Pero la Biblia nos ha enseñado que toda decisión es una responsabilidad para beneficio de todos: Jesús el Judío, porque fue degollado, con su sangre ha «adquirido para Dios hombres de toda tribu, lengua, pueblo y nación» (Ap 5, 9). Y la cultura europea nos ha enseñado que la «secundariedad», como dice Rémi Brague, ha sido una suerte. Al contrario de la identidad autóctona, que habría tenido sus fuentes en sí misma, los pueblos europeos han forjado una identidad romana, es decir, que se piensa a sí misma a partir de un doble primado externo, a saber: el del pensamiento helénico y la revelación judaica. Roma, en realidad, se pensó a sí misma a través de Atenas y Jerusalén. Ser francés o ser italiano no consiste solo en ir a la propia profundidad, sino en dialogar con los textos griegos y latinos, y en contemplarse en el espejo de las Escrituras.
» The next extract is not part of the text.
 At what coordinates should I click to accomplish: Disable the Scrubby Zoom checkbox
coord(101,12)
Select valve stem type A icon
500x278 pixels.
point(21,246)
Ya con Homero, que a menudo parece estar de parte de los troyanos, y con Esquilo, que en los Los persas adopta el punto de vista de los vencidos en la batalla de Salamina (en la que él formó parte de los vencedores) vemos la necesidad de pensar a través del otro, con el otro, en una mirada que, por naturaleza, es ante todo de receptividad. En esto consiste la humanidad que se conoce a través de las humanidades: studi umanistici (el entrevistado lo dice en italiano, ndt).

Añado que el sedicente antirracismo de Black Lives Matter y cía. se conjuga a menudo con un cierto antisemitismo. Esta aparente contradicción es significativa de una coherencia no confesada. El antisemitismo siempre es una negación de la historia como tal, puesto que la existencia de los judíos está vinculada al acontecimiento histórico por excelencia. Esta negación de la historia, este sueño de una indiferenciación general, representaría una vuelta al caos original anterior a la Creación, una pérdida de la palabra que crea distinguiendo.